Tutorial | Cobuild basics#

Get started#

With Cobuild, you can build and manage an entire Dataiku project by describing what you want in plain language.

In this tutorial, you’ll use prompts in the Cobuild conversational interface to build a basic data analysis pipeline and to guide you through the project.

Important

Because of the nature of LLMs, Cobuild might give you different responses to the prompts in this tutorial, or it might achieve the same objectives in different ways. Your final project could look different from the one shown here.

Think of this tutorial as a guide to exploring with Cobuild, rather than a strict procedure to follow.
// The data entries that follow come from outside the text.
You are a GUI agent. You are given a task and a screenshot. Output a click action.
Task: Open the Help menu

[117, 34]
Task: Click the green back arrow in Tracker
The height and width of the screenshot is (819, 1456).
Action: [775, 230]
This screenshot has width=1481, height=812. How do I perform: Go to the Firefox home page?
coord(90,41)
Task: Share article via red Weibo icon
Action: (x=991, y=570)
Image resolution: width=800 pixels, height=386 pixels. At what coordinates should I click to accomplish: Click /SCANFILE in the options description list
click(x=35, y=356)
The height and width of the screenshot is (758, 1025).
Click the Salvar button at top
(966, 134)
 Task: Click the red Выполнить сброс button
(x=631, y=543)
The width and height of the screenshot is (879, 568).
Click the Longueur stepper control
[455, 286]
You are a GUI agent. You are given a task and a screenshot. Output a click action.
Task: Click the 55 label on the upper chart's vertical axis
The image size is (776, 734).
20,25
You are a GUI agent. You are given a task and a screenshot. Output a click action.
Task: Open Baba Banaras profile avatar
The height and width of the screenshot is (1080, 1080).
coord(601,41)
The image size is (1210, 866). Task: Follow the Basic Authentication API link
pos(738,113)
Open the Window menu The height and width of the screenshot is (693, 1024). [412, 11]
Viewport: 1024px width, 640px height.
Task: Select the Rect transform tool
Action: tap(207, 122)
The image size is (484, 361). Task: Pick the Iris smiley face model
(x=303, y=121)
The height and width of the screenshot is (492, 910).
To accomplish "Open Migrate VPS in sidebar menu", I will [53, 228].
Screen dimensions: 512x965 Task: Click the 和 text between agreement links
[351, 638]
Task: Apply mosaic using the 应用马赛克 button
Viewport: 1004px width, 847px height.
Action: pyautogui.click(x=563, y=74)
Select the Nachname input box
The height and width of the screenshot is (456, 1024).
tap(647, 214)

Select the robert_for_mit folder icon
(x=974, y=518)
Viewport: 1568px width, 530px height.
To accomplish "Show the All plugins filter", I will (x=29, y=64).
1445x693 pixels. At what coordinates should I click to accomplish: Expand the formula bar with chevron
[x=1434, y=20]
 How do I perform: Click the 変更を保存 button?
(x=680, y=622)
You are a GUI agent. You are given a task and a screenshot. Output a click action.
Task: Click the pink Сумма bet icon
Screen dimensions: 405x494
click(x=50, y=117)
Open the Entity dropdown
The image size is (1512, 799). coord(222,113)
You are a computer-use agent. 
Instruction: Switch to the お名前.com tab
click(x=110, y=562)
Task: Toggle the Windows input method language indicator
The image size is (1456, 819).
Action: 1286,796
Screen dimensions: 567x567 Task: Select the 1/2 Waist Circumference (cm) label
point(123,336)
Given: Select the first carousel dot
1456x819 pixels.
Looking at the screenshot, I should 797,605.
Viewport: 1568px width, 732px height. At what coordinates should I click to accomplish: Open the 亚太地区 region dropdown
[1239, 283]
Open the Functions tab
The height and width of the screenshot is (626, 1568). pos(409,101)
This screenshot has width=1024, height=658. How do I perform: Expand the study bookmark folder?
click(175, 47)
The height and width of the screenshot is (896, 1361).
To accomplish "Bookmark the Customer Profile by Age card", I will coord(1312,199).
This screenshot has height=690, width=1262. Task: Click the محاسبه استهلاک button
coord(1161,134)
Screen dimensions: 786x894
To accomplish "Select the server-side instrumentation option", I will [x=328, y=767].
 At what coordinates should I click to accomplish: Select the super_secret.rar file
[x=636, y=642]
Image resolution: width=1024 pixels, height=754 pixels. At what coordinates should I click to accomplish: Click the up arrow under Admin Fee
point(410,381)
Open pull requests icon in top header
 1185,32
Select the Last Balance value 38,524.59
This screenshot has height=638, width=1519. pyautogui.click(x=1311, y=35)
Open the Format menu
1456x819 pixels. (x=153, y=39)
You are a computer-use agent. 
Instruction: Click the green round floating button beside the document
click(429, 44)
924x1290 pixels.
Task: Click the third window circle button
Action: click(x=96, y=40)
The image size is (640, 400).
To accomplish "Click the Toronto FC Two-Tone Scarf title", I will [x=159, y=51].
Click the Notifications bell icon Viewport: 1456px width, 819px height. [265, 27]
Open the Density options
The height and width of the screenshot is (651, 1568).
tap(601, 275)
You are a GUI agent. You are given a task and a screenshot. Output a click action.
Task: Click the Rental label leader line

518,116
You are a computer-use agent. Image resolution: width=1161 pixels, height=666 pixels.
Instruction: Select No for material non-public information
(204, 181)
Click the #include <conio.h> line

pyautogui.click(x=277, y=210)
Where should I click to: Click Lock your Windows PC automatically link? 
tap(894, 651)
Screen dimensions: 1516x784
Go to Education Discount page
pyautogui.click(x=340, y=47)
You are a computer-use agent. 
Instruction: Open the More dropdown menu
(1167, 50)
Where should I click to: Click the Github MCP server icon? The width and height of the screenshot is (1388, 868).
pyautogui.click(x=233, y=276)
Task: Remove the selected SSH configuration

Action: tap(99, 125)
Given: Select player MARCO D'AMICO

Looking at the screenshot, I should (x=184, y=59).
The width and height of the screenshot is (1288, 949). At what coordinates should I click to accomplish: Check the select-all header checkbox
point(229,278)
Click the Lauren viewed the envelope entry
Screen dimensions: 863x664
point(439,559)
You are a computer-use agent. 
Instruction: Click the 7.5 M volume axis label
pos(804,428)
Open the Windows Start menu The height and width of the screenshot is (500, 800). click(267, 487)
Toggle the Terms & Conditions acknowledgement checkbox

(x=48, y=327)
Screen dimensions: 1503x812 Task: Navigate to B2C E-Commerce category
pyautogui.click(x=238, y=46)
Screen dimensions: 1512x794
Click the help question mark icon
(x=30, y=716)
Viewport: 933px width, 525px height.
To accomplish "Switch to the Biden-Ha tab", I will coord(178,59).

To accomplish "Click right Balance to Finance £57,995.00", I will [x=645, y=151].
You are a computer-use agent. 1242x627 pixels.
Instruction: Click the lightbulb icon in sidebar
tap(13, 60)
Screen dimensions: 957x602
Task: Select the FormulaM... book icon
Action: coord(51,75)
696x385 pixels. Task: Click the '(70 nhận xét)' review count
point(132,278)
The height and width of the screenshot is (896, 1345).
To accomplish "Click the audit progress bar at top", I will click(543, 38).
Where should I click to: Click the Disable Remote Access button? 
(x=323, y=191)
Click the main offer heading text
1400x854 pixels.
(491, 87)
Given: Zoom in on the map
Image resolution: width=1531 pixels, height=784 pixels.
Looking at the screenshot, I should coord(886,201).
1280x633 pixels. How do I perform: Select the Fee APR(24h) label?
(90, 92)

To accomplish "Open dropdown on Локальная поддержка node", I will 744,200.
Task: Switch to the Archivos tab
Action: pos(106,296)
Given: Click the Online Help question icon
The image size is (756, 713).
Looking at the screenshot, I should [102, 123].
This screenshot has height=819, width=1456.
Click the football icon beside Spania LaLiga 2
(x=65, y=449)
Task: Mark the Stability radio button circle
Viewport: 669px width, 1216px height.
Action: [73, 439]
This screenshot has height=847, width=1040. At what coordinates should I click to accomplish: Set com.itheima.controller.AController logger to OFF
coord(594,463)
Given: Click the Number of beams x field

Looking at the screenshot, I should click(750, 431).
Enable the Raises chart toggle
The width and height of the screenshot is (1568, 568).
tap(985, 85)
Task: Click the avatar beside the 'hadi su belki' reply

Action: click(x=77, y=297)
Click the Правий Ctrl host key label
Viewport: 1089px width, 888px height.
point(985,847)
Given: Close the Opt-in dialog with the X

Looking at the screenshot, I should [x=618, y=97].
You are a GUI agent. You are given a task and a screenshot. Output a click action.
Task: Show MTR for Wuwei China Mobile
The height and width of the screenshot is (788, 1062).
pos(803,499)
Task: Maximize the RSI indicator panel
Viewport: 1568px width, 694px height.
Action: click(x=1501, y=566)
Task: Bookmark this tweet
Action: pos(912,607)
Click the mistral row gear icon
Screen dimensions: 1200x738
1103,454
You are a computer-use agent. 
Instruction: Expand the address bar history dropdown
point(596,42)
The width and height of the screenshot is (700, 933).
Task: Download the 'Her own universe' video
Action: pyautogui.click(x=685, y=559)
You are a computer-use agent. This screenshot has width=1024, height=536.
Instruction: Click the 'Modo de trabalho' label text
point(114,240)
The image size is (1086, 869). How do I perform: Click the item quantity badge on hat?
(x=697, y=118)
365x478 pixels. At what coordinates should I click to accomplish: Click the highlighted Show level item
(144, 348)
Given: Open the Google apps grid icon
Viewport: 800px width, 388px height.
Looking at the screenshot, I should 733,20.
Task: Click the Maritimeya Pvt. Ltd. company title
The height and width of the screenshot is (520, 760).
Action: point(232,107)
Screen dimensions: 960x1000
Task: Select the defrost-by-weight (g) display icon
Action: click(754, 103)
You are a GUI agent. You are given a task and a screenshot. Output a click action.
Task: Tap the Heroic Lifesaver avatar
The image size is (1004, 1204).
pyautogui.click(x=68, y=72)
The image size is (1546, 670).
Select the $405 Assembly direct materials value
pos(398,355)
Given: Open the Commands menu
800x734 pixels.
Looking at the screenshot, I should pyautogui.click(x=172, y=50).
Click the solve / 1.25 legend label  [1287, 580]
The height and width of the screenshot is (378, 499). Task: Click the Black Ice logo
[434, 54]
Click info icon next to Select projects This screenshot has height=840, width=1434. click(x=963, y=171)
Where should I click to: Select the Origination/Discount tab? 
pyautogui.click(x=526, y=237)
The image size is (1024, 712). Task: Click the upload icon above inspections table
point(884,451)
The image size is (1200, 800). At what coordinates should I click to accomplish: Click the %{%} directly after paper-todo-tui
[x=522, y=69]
Feel free to build on your conversations and experiment with Cobuild!

Objectives#

In this tutorial, you will:

  • Use Cobuild to create a Flow in Dataiku.

  • Write Cobuild prompts that help with different types of tasks, from brainstorming to building a Flow.

  • Track Cobuild’s activities and reasoning.

  • Learn how to check and edit Cobuild’s work.

Prerequisites#

To complete this tutorial, you will need:

  • Dataiku 14.7 or later.

  • Data Designer profile or higher.

  • The following settings configured by your instance administrator:

    • Enable Cobuild.

    • Configure an LLM path for Cobuild to use, either via Dataiku AI Services (Dataiku managed) or via an LLM Mesh path with configured model access (customer managed).

    • Grant permission for you to use Cobuild.

Create the project#

  1. From the Dataiku Design homepage, click + New Project.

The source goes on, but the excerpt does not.